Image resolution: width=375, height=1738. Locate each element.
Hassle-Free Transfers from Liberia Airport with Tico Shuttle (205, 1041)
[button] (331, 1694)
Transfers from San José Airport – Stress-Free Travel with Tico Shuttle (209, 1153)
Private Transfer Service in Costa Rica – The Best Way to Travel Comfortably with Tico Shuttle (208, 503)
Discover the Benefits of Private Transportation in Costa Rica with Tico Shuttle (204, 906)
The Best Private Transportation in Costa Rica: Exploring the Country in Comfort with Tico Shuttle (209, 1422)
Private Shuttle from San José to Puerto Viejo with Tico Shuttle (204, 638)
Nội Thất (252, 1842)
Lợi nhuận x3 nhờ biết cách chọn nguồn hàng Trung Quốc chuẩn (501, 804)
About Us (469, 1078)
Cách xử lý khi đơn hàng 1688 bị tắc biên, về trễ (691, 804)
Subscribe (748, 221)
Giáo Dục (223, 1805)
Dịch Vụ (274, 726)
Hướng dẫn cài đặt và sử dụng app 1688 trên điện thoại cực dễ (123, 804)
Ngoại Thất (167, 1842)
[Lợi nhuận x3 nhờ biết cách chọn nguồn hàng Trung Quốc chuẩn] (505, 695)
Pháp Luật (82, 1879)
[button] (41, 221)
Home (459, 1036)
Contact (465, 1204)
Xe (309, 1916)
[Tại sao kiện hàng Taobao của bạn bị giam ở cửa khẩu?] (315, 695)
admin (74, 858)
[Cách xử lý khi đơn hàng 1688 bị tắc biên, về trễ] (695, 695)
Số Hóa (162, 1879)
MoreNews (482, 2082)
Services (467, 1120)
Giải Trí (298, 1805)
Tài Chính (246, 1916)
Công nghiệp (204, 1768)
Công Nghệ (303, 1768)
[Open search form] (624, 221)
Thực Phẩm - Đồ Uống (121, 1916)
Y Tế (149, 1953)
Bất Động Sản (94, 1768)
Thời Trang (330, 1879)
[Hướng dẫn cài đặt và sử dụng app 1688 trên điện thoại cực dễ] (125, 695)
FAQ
□ □ □ □ □
Task item:
Among the lines above, find those that contain the word "điện" and copy them.

Result for this exercise:
Hướng dẫn cài đặt và sử dụng app 1688 trên điện thoại cực dễ (123, 804)
[Hướng dẫn cài đặt và sử dụng app 1688 trên điện thoại cực dễ] (125, 695)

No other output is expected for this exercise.